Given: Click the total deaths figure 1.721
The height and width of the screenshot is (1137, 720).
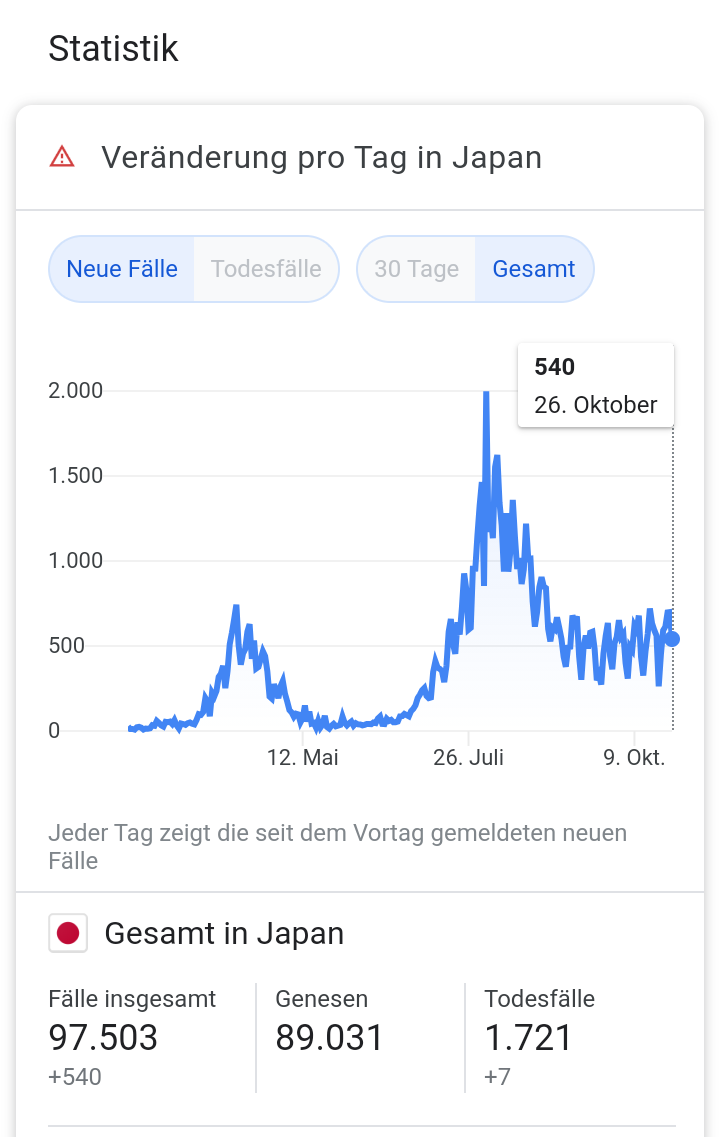Looking at the screenshot, I should pos(528,1038).
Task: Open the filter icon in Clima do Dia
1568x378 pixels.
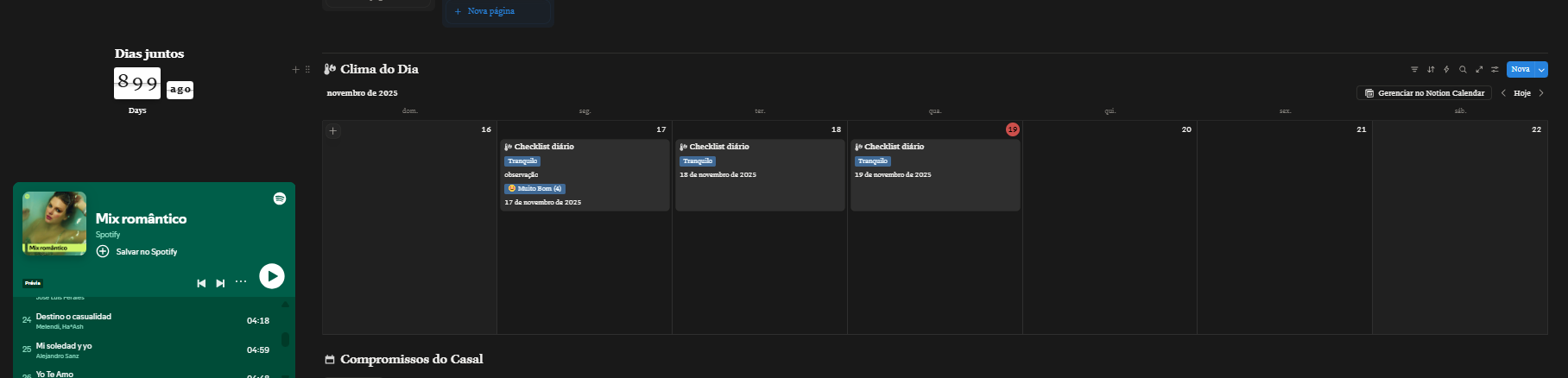Action: click(1414, 69)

What needs to be done: Would you print the material exactly once more, without any of its pictures?

Solved problem:
Given: Click the total deaths figure 1.721
The height and width of the screenshot is (1137, 720).
Looking at the screenshot, I should pos(528,1038).
Task: Open the filter icon in Clima do Dia
1568x378 pixels.
Action: click(1414, 69)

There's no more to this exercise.